RECORDS TO USE —
--- begin ---

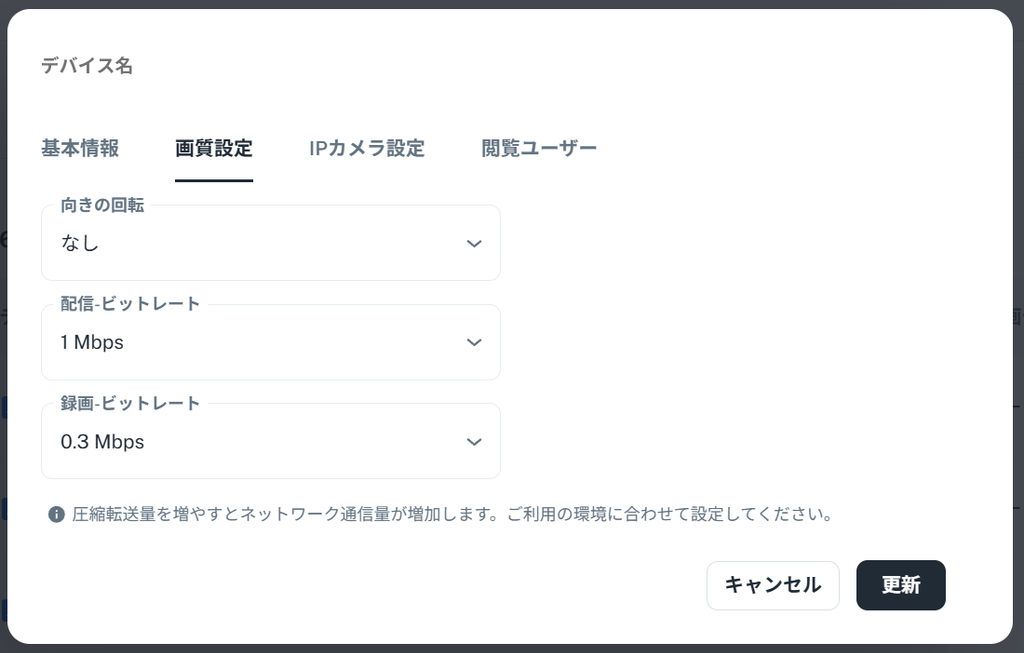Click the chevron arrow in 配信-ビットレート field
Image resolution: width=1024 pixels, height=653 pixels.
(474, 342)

--- end ---
--- begin ---

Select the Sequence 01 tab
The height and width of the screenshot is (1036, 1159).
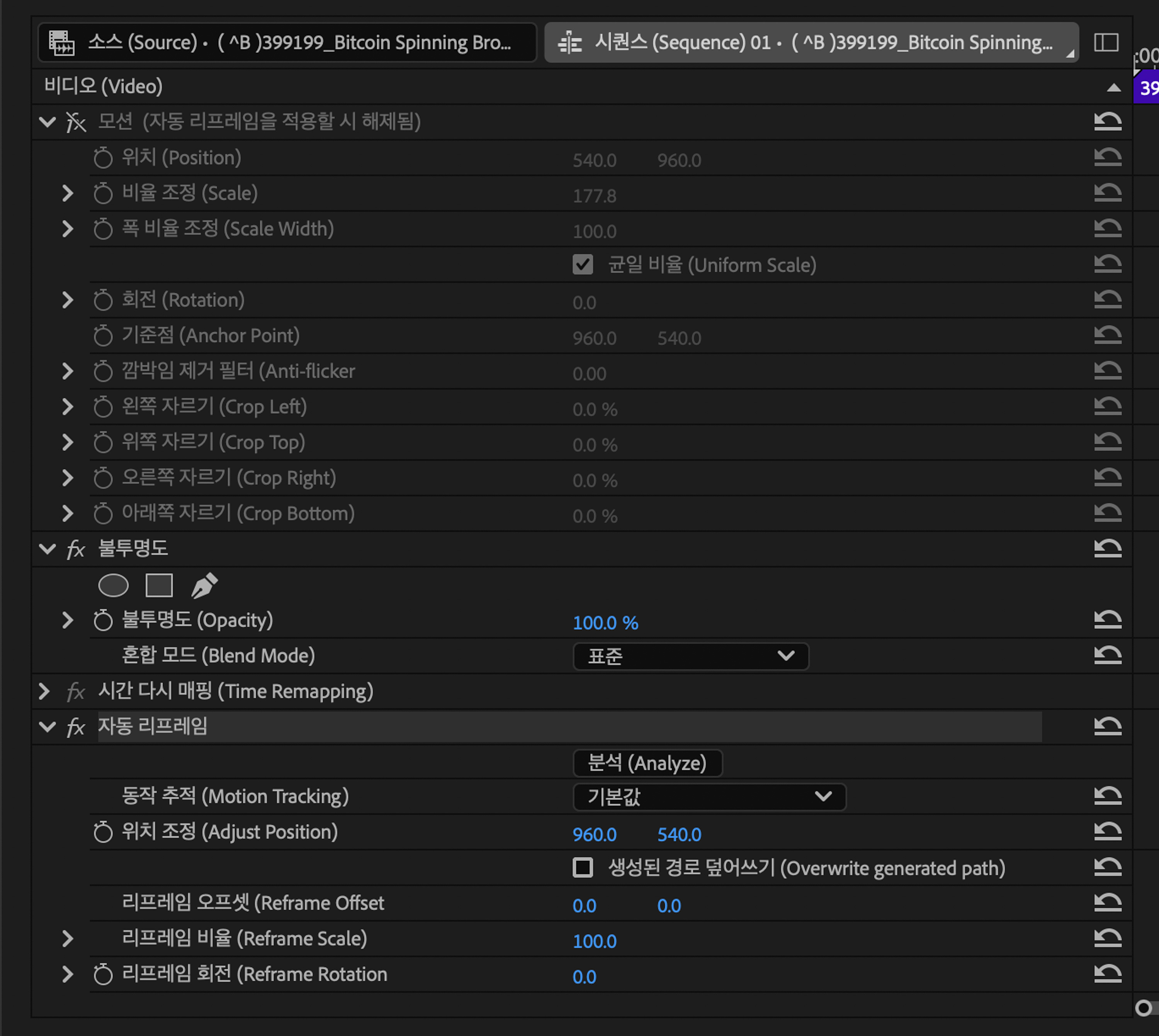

--- end ---

GIVEN REQUEST — Starting with the line with "Select the Sequence 01 tab" and going on through the line with "The height and", replace "tab" with "panel" and give only those records, otherwise unchanged.

OUTPUT —
Select the Sequence 01 panel
The height and width of the screenshot is (1036, 1159).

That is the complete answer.